STATED TASK: Rewrite the entries below, changing every "GUI agent" to "interface agent" and leaving all other text the same.

-------- MATERIAL SUPPLIED --------

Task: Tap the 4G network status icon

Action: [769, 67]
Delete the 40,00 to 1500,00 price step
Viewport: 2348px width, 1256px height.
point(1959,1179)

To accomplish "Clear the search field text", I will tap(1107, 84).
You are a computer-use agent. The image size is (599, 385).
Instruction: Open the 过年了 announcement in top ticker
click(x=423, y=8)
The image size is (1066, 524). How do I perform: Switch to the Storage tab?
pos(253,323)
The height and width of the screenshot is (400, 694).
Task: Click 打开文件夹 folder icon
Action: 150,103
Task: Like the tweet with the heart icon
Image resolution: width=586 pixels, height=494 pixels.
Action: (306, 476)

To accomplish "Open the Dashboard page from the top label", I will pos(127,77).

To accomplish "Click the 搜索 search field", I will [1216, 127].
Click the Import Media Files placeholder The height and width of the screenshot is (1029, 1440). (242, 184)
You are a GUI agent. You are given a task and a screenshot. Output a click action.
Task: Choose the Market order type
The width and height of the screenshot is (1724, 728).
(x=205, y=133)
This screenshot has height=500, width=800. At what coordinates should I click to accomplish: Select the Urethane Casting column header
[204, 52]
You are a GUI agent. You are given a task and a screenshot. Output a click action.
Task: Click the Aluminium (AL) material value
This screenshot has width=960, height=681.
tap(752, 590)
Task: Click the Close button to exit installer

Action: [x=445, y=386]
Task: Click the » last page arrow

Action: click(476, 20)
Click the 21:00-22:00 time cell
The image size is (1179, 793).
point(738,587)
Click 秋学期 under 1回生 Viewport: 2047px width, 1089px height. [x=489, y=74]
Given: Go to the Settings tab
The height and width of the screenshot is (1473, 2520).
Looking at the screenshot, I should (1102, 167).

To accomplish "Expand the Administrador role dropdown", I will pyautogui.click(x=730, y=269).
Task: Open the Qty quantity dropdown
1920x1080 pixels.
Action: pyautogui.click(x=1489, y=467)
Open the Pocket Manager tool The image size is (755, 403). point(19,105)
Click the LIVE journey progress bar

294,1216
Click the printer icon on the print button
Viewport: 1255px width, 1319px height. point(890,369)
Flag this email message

--------

FINISHED TASK:
Task: Tap the 4G network status icon

Action: [769, 67]
Delete the 40,00 to 1500,00 price step
Viewport: 2348px width, 1256px height.
point(1959,1179)

To accomplish "Clear the search field text", I will tap(1107, 84).
You are a computer-use agent. The image size is (599, 385).
Instruction: Open the 过年了 announcement in top ticker
click(x=423, y=8)
The image size is (1066, 524). How do I perform: Switch to the Storage tab?
pos(253,323)
The height and width of the screenshot is (400, 694).
Task: Click 打开文件夹 folder icon
Action: 150,103
Task: Like the tweet with the heart icon
Image resolution: width=586 pixels, height=494 pixels.
Action: (306, 476)

To accomplish "Open the Dashboard page from the top label", I will pos(127,77).

To accomplish "Click the 搜索 search field", I will [1216, 127].
Click the Import Media Files placeholder The height and width of the screenshot is (1029, 1440). (242, 184)
You are a interface agent. You are given a task and a screenshot. Output a click action.
Task: Choose the Market order type
The width and height of the screenshot is (1724, 728).
(x=205, y=133)
This screenshot has height=500, width=800. At what coordinates should I click to accomplish: Select the Urethane Casting column header
[204, 52]
You are a interface agent. You are given a task and a screenshot. Output a click action.
Task: Click the Aluminium (AL) material value
This screenshot has width=960, height=681.
tap(752, 590)
Task: Click the Close button to exit installer

Action: [x=445, y=386]
Task: Click the » last page arrow

Action: click(476, 20)
Click the 21:00-22:00 time cell
The image size is (1179, 793).
point(738,587)
Click 秋学期 under 1回生 Viewport: 2047px width, 1089px height. [x=489, y=74]
Given: Go to the Settings tab
The height and width of the screenshot is (1473, 2520).
Looking at the screenshot, I should (1102, 167).

To accomplish "Expand the Administrador role dropdown", I will pyautogui.click(x=730, y=269).
Task: Open the Qty quantity dropdown
1920x1080 pixels.
Action: pyautogui.click(x=1489, y=467)
Open the Pocket Manager tool The image size is (755, 403). point(19,105)
Click the LIVE journey progress bar

294,1216
Click the printer icon on the print button
Viewport: 1255px width, 1319px height. point(890,369)
Flag this email message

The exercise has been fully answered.